The examples suggest that the rate of convergence of the conditional expectations is the same as the "rate of convergence" of the filtration. Can this idea be made precise in general?
I believe there are, theoretically, several ways to quantify the rate of convergence of $\mathcal{F}_n$. Here is my suggestion. Disclaimer: It is a very crude, probably naive, approach, but maybe someone may find creative ideas by reading this.
Let $(\Omega, \mathcal{F}, \mathbb{P})$ be a probability space. The idea is to construct a sequence of non-negative numbers $(a_n)_{n \in \mathbb{N}}$ that goes to zero when $\mathcal{F}_n \rightarrow \mathcal{F}$, as $n \rightarrow +\infty$. Then, the rate of convergence $R(n) = R_n(\mathcal{F}_n \rightarrow \mathcal{F})$ of the filtration will be understood as the speed of convergence of $(a_n)$, which is, at least in principle, an easier problem. We establish the convention that if $a_n=0$ for all $n$, then $R(n) = +\infty$ (instant convergence).
Following the idea of Davide Giraudo, define, for any $F \in \mathcal{F}$, $$ M_{n}(F) = \inf_{G \in \mathcal{F}_n} \mathbb{P}(F \Delta G) $$ This acts as the baseline. Some observations: $M_n(\Omega) = M_n(\emptyset) = 0$ (we must take care of this), if $\mathcal{F}_n = \mathcal{F}$ for all $n$, then $M_n(F)=0$ for all $F \in \mathcal{F}$. Now, let $L_n$ and $U_n$ be defined as $$ L_n = \inf_{ F \in \mathcal{F}, \mathbb{P}(F) \neq 0 } \{ M_n(F) \}, \quad U_n = \sup_{ F \in \mathcal{F} } \{ M_n(F) \} $$ which is like considering the "worst-case" (minimal difference, $L_n$) scenario and the "best-case" (maximal difference, $U_n$) scenario, where we intentionally excluded the trivial cases , e.g. $\emptyset$. Observe that, if a particular set $\bar{F} \in \mathcal{F}$ attains $U_n$, then all the other sets $F \in \mathcal{F}$ satisfy $ 0 \leq M_n(F) \leq M_n(\bar{F})$. Finally, let $$ a_n = \frac{L_n + U_n}{2} $$ which acts like an "average difference". Let us check that it works when $\mathcal{F}_n = \mathcal{F}$. So, $M_n(F)=0$, $L_n = U_n = 0$ and also $a_n = 0$. Let us now check that if $\mathcal{F}_n$ doesn't actually converge to $\mathcal{F}$, $a_n$ doesn't go to zero.
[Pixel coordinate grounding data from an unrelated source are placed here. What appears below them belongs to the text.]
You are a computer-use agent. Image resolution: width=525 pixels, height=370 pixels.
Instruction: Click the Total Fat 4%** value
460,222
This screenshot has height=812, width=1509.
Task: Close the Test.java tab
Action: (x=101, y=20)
It is enough to consider the limit $n \rightarrow +\infty$, so $L_n \rightarrow L$ and $U_n \rightarrow U$. Reason by contradiction. $a_n = 0$ implies $L=U=0$. But $U=0$ would imply that $M_{+\infty}(\bar{F})=0$ for the set $\bar{F}$ which maximizes the difference, so all the other sets also have $M_{+\infty}(F)=0$ (by previous property), which implies $\mathcal{F}_{+\infty} = \mathcal{F}$ ("almost surely"), which is a contradiction, so $U \neq 0$ and $a_n$ can't go to zero.
I am sure my answer could be improved and probably I was not mathematically precise enough and there may be some oversights, this is just to generate ideas for a very interesting question.
EDIT: To be clear, the general procedure I am suggesting is the following $$ \mathcal{F}_n \color{red}{\rightarrow} a_n \rightarrow R(n) \color{red}{\rightarrow} E(X|\mathcal{F}_n) $$ Start with $\mathcal{F}_n$. From that, you generate a sequence $a_n$. You compute $R(n)$ from $a_n$ using the concepts given in the Wikipedia page, which go from the simple $R(n) = a_{n+1}/a_n$ up to more elaborate things. Or just ask a mathematician. After that, ideally, you need a general formula linking $R(n)$ to $E(X|\mathcal{F}_n) \rightarrow X$. This is an independent problem, which can be solved just assuming to start with $R(n)$. The red arrows denote the (hard) parts where great care must be taken (in order to avoid trivial results).